Consulting an endocrinologist can be helpful to anyone struggling with diabetes. Unfortunately, with the growing obesity epidemic in the U.S., the fact that over 25 million adults now suffer with type 2 diabetes and fewer than 6,000 endocrinologists practice in the U.S., it may not be possible for every patient to see an endocrinologist—and perhaps not necessary.

Endocrinologists and primary care doctors—including internists and family practice doctors and their teams of nurse practitioners, physicians assistants, nurses, dieticians and certified diabetes educators (CDE)--rely on each other to ensure the right patient gets matched with the right professional.
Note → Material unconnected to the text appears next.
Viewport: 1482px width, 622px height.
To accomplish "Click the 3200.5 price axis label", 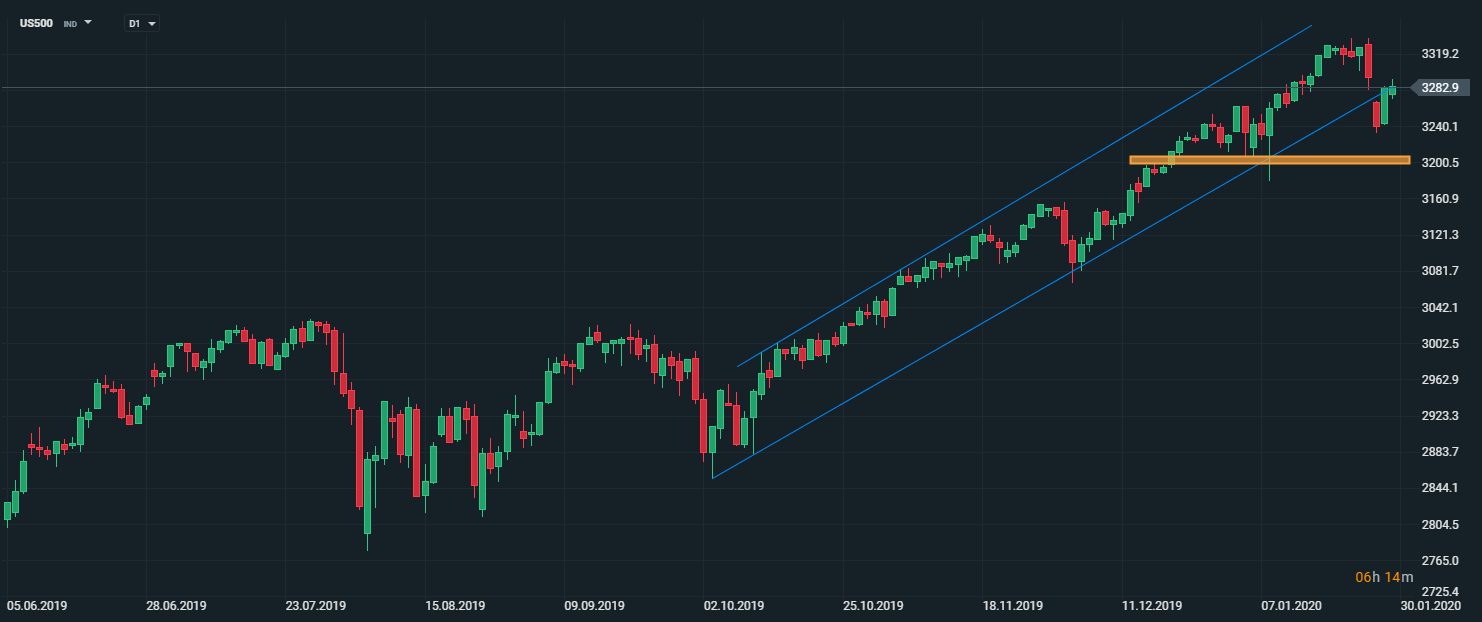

A primary care office can be ideal to address basic concerns around a new diagnosis of type 2 diabetes, including preventative care to slow the onset of complications. Starting oral medicines, basic insulin, lifestyle modifications and nutrition therapy can be handle seamlessly without the time and expense of visiting an additional physician. In fact, dietitians and CDEs can be great (and underutilized!) resources to address the day-to-day challenges of fitting diabetes into your lifestyle.
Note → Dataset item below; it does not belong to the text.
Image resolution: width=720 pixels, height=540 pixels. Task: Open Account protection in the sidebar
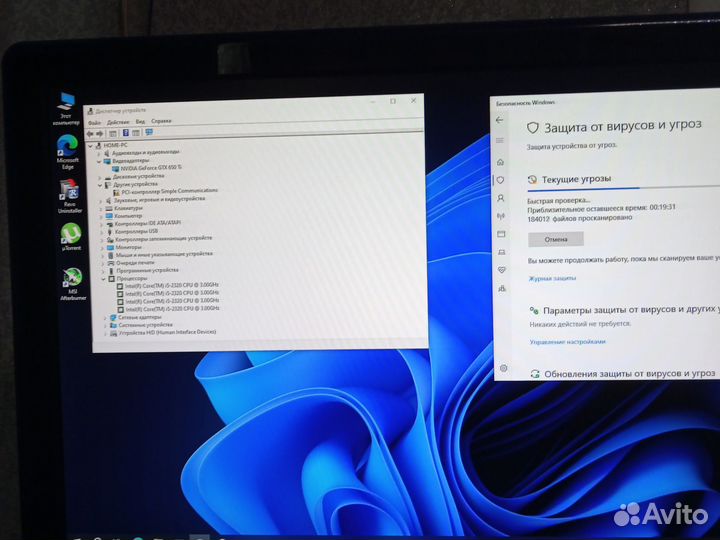[500, 198]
So who benefits most from seeing an Endocrinologist?

  • Generally those patients who find that oral medicines are no longer effective or basic insulin regimens (such as with 70/30 insulin) no longer keep their Hemoglobin A1c controlled to less than 7 percent. Perhaps a fresh set of eyes can help look at the same problem differently and see a new medicine or alternative approach that would work better.
  • Patients with complications from diabetes including diabetic retinopathy, peripheral neuropathy (foot pain and numbness) and nephropathy (protein spilling into the urine). Endocrinologists commonly treat other comorbidities including obesity, high cholesterol, high blood pressure, and sexual difficulty/erectile dysfunction that accompany diabetes.
  • Patients with unexplained hypoglycemia or in whom the regular treatments are not producing desired results.
  • Patients with diabetes due to medical conditions such as cystic fibrosis or organ transplants that require use of medicines, like steroids, that can cause diabetes.
  • Patients with type 1 diabetes where the body’s immune system attacks the pancreatic beta cells forcing patients to begin insulin immediately at the time of diagnosis.
  • Additionally, some patients may simply prefer to see a specialist for their diabetes particularly if they have specific questions or concerns.
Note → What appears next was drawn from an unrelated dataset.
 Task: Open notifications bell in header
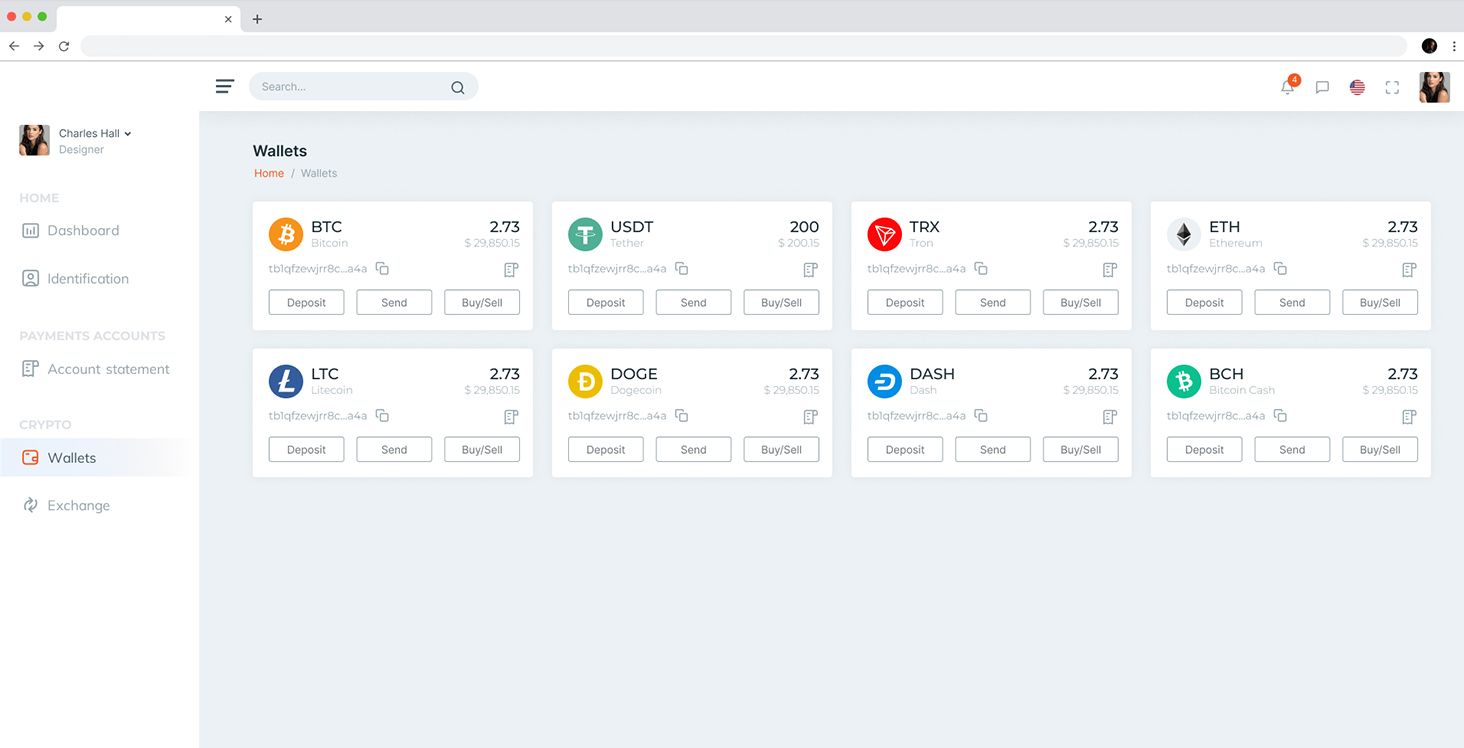pyautogui.click(x=1287, y=88)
Being diagnosed with diabetes is life-changing event and requires daily attention and new sense of awareness. Coming to a specialist every three months won’t guarantee good blood sugar control without continued effort between visits. An endocrinologist may ask their patients with more complex diabetes to “invest” in checking their sugars more frequently. They may suggest basal-bolus insulin regimens, which afford more flexibility around timing of meals—but also require more frequent injections—so there are trade-offs to consider. 

New non-insulin medicines and devices including continuous insulin pumps and sensors are now available. Pancreatic islet cell transplantation is an option for some patients. An endocrinologist is best positioned to help advise whether these treatments are right for you. Either way, you should expect your first visit with an endocrinologist will focus on your daily habits, diet and activity to identify the best treatment approach to help you meet your goals—one-size diabetes treatment does not fit all.